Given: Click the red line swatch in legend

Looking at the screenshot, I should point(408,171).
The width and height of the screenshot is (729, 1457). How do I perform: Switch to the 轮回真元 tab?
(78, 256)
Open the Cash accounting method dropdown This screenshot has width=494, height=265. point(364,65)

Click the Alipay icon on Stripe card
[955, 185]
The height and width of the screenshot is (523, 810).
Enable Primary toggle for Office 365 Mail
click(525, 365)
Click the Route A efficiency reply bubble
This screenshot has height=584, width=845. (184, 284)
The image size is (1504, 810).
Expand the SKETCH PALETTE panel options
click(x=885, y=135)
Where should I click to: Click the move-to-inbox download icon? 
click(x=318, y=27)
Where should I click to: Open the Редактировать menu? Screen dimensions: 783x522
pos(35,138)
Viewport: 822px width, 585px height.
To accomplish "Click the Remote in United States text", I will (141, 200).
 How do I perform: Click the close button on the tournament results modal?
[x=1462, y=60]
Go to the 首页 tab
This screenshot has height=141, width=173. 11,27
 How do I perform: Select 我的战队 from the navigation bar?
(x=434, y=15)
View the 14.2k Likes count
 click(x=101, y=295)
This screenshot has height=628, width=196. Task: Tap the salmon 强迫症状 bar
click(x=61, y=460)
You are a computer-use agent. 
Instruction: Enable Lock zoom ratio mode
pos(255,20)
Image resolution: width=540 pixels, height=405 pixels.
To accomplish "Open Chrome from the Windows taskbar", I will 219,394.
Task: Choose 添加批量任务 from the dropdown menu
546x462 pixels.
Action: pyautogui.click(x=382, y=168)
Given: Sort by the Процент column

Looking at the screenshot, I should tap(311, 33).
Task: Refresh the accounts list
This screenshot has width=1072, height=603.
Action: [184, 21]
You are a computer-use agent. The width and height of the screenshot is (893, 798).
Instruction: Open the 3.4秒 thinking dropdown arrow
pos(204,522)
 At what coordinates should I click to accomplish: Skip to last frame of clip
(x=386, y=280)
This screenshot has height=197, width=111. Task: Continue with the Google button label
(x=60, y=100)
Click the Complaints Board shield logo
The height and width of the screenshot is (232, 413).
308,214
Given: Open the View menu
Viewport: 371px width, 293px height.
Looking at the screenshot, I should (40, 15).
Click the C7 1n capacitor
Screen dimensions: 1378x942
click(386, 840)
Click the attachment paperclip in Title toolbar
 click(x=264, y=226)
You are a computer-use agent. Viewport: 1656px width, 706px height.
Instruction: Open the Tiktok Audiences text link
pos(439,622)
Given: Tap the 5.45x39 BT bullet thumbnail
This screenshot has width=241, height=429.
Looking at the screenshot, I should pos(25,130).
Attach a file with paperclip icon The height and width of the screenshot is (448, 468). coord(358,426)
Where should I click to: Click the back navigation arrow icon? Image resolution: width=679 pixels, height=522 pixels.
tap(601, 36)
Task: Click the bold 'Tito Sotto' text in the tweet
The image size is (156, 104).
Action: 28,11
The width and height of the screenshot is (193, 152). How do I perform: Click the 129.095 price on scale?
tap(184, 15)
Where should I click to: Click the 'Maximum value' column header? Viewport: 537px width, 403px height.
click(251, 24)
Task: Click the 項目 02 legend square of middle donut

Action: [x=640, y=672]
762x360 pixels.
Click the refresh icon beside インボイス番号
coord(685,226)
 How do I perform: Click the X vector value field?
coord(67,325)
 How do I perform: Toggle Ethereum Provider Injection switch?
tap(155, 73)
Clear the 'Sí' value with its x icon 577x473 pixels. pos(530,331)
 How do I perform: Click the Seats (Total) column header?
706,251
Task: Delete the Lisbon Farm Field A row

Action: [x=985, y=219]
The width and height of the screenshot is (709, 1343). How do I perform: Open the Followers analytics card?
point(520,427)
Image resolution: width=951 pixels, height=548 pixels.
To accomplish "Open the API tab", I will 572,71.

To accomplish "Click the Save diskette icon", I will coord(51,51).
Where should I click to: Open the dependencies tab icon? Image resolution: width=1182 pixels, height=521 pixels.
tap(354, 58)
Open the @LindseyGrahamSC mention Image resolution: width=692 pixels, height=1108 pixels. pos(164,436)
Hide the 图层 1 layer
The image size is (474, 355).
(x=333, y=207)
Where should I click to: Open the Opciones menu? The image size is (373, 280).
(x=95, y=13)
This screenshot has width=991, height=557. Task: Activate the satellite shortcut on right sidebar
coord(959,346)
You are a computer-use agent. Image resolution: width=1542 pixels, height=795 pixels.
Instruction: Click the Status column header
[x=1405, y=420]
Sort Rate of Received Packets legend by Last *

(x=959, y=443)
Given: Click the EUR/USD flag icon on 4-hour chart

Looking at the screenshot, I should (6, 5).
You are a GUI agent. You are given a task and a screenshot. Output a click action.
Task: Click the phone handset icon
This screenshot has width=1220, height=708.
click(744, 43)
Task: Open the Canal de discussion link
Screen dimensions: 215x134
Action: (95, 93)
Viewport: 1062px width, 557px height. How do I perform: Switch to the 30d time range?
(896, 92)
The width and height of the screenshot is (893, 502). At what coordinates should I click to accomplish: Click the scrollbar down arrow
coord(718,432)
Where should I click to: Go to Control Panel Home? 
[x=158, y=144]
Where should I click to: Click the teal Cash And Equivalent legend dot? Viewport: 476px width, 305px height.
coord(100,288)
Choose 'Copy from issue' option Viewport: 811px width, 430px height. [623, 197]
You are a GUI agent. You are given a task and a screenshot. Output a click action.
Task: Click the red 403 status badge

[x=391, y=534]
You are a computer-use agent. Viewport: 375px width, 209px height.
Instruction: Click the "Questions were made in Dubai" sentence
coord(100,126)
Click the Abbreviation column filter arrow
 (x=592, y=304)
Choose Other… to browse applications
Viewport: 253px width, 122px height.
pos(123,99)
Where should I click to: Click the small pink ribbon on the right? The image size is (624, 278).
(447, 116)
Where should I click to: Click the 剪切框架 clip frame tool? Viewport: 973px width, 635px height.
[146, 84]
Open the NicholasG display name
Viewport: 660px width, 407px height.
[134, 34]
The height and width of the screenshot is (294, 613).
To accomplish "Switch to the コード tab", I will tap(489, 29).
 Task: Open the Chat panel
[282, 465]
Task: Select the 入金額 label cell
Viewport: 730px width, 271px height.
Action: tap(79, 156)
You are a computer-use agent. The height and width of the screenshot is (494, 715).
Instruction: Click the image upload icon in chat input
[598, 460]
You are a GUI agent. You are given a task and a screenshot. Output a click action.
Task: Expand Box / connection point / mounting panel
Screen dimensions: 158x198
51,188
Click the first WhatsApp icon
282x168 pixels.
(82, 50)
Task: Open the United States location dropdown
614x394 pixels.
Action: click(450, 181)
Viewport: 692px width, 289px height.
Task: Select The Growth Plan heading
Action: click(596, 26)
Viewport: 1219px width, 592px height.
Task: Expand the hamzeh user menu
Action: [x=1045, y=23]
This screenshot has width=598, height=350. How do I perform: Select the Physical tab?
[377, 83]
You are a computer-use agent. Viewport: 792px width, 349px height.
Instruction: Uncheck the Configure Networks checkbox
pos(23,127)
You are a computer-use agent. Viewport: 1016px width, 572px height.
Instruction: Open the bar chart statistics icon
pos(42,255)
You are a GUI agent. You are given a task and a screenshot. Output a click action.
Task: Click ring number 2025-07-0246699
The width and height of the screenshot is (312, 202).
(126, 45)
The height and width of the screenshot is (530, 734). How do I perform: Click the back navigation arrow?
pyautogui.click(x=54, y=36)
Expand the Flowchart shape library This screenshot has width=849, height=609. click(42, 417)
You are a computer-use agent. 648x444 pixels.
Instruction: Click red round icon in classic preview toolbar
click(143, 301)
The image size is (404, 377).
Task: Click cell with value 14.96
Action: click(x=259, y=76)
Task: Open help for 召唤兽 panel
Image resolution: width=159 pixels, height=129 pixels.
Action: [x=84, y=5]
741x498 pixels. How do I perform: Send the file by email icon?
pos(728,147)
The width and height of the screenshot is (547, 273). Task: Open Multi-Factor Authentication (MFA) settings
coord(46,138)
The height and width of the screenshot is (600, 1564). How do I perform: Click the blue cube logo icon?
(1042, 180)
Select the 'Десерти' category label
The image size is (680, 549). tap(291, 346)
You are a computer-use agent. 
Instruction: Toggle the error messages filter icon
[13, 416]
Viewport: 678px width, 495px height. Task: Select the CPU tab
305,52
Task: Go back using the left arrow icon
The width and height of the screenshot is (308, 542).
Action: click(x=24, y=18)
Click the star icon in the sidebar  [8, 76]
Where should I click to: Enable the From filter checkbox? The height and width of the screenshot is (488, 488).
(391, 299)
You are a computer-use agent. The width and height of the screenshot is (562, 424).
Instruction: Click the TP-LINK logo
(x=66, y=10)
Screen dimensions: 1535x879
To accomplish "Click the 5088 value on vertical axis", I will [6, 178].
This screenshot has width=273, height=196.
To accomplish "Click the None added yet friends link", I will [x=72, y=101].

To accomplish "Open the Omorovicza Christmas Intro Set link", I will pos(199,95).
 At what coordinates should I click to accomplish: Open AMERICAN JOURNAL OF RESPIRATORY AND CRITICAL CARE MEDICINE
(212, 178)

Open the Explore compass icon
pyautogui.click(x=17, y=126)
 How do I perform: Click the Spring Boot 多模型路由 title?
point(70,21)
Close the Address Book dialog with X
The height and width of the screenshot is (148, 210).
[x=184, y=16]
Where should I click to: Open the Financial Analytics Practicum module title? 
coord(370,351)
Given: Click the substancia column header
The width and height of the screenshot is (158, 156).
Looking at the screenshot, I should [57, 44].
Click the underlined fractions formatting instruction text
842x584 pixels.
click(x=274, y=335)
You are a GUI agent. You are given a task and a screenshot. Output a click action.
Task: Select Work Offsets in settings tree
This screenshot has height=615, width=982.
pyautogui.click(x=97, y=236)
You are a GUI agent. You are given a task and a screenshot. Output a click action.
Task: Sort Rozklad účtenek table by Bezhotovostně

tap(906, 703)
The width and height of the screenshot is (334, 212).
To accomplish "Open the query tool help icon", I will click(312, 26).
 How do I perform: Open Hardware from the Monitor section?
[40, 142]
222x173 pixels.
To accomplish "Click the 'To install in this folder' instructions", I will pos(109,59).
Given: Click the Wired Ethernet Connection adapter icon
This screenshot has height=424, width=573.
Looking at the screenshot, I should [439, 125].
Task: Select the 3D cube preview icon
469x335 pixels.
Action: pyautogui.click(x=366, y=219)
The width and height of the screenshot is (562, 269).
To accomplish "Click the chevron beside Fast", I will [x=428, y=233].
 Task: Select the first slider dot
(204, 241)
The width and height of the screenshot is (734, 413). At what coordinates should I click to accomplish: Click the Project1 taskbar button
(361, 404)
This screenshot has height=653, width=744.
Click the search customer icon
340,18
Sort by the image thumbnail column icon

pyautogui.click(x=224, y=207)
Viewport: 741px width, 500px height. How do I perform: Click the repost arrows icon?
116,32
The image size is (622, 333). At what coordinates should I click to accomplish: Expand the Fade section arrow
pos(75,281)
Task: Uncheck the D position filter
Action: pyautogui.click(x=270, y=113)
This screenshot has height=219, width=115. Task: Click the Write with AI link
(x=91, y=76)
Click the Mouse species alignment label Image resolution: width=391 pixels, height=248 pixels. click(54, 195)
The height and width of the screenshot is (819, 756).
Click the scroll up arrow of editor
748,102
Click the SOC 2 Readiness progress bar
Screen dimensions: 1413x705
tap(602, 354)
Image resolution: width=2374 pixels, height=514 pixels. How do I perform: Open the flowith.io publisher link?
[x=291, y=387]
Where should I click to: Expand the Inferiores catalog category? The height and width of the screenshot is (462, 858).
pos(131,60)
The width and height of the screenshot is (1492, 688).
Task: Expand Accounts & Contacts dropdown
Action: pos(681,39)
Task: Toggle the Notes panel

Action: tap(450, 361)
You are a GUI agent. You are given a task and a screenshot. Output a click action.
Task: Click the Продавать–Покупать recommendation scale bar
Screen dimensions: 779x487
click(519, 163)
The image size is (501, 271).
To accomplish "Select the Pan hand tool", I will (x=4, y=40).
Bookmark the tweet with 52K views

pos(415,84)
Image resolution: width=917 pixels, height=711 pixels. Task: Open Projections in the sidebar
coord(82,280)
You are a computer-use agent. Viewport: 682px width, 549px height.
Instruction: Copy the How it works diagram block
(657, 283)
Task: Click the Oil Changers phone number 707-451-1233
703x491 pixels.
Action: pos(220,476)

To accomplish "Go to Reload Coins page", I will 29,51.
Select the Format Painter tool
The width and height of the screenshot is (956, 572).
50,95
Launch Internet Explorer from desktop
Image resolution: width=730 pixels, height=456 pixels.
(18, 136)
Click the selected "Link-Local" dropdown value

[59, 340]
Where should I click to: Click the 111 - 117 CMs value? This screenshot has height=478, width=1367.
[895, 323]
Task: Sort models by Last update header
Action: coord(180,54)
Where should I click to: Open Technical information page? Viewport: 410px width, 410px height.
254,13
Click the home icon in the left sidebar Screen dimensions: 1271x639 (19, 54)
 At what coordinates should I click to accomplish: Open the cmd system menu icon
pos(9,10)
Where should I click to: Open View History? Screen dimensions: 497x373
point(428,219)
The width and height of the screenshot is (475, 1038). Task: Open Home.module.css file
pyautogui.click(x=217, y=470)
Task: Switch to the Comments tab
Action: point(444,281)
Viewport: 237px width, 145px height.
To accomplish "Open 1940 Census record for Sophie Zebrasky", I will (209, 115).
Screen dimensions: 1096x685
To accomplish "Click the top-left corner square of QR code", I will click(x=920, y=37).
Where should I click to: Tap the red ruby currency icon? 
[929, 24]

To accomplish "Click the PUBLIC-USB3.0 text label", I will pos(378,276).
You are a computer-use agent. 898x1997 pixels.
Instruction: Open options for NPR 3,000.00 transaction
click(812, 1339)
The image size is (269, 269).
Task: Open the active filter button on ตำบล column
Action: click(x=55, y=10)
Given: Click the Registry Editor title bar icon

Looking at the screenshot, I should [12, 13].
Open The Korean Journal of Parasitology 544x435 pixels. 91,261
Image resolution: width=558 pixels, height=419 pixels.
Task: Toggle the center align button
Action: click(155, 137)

▶ PROBLEM STATEMENT:
Retype word for word everything in the listing above from the line that holds "Where should I click to: Go" down to the line that holds "Choose 'Copy from". Keep both end lines and leave out the rest.

▶ OUTPUT FOR THIS EXERCISE:
Where should I click to: Go to Control Panel Home? 
[x=158, y=144]
Where should I click to: Click the teal Cash And Equivalent legend dot? Viewport: 476px width, 305px height.
coord(100,288)
Choose 'Copy from issue' option Viewport: 811px width, 430px height. [623, 197]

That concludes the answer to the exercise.